THE PROBLEM
Copy the complete listing exactly as shown.

- - - -

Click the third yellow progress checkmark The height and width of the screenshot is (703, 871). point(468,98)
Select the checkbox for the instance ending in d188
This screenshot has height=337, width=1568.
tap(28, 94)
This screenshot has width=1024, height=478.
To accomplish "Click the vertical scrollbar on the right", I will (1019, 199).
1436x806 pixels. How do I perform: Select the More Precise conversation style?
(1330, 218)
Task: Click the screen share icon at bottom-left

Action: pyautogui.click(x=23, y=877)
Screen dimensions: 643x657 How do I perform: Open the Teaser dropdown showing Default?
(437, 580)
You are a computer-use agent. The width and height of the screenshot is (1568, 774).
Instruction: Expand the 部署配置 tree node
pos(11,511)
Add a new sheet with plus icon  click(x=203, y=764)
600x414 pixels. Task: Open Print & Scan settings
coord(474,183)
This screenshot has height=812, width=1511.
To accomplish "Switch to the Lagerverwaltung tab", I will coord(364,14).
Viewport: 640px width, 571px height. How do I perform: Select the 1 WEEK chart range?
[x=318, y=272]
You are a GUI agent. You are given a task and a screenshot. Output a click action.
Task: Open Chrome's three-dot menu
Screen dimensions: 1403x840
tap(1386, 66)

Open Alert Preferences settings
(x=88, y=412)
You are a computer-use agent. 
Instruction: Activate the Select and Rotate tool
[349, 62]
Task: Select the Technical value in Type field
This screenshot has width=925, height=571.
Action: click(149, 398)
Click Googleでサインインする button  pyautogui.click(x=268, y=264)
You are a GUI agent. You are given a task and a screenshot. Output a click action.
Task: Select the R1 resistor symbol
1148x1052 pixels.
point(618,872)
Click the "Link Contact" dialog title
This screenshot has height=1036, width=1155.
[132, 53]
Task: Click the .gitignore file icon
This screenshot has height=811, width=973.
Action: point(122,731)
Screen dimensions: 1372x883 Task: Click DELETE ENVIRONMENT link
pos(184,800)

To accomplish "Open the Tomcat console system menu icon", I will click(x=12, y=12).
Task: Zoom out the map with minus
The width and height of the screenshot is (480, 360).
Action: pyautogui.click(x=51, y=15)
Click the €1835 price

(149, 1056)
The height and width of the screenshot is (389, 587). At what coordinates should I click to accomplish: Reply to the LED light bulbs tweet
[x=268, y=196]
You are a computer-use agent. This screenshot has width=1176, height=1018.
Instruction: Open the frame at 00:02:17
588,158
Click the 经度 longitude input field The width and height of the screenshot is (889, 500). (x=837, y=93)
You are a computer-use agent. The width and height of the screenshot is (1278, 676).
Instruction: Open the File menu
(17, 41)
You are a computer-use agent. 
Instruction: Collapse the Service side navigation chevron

- - - -

RESULT OF THE EXERCISE
Click the third yellow progress checkmark The height and width of the screenshot is (703, 871). point(468,98)
Select the checkbox for the instance ending in d188
This screenshot has height=337, width=1568.
tap(28, 94)
This screenshot has width=1024, height=478.
To accomplish "Click the vertical scrollbar on the right", I will (1019, 199).
1436x806 pixels. How do I perform: Select the More Precise conversation style?
(1330, 218)
Task: Click the screen share icon at bottom-left

Action: pyautogui.click(x=23, y=877)
Screen dimensions: 643x657 How do I perform: Open the Teaser dropdown showing Default?
(437, 580)
You are a computer-use agent. The width and height of the screenshot is (1568, 774).
Instruction: Expand the 部署配置 tree node
pos(11,511)
Add a new sheet with plus icon  click(x=203, y=764)
600x414 pixels. Task: Open Print & Scan settings
coord(474,183)
This screenshot has height=812, width=1511.
To accomplish "Switch to the Lagerverwaltung tab", I will coord(364,14).
Viewport: 640px width, 571px height. How do I perform: Select the 1 WEEK chart range?
[x=318, y=272]
You are a GUI agent. You are given a task and a screenshot. Output a click action.
Task: Open Chrome's three-dot menu
Screen dimensions: 1403x840
tap(1386, 66)

Open Alert Preferences settings
(x=88, y=412)
You are a computer-use agent. 
Instruction: Activate the Select and Rotate tool
[349, 62]
Task: Select the Technical value in Type field
This screenshot has width=925, height=571.
Action: click(149, 398)
Click Googleでサインインする button  pyautogui.click(x=268, y=264)
You are a GUI agent. You are given a task and a screenshot. Output a click action.
Task: Select the R1 resistor symbol
1148x1052 pixels.
point(618,872)
Click the "Link Contact" dialog title
This screenshot has height=1036, width=1155.
[132, 53]
Task: Click the .gitignore file icon
This screenshot has height=811, width=973.
Action: point(122,731)
Screen dimensions: 1372x883 Task: Click DELETE ENVIRONMENT link
pos(184,800)

To accomplish "Open the Tomcat console system menu icon", I will click(x=12, y=12).
Task: Zoom out the map with minus
The width and height of the screenshot is (480, 360).
Action: pyautogui.click(x=51, y=15)
Click the €1835 price

(149, 1056)
The height and width of the screenshot is (389, 587). At what coordinates should I click to accomplish: Reply to the LED light bulbs tweet
[x=268, y=196]
You are a computer-use agent. This screenshot has width=1176, height=1018.
Instruction: Open the frame at 00:02:17
588,158
Click the 经度 longitude input field The width and height of the screenshot is (889, 500). (x=837, y=93)
You are a computer-use agent. The width and height of the screenshot is (1278, 676).
Instruction: Open the File menu
(17, 41)
You are a computer-use agent. 
Instruction: Collapse the Service side navigation chevron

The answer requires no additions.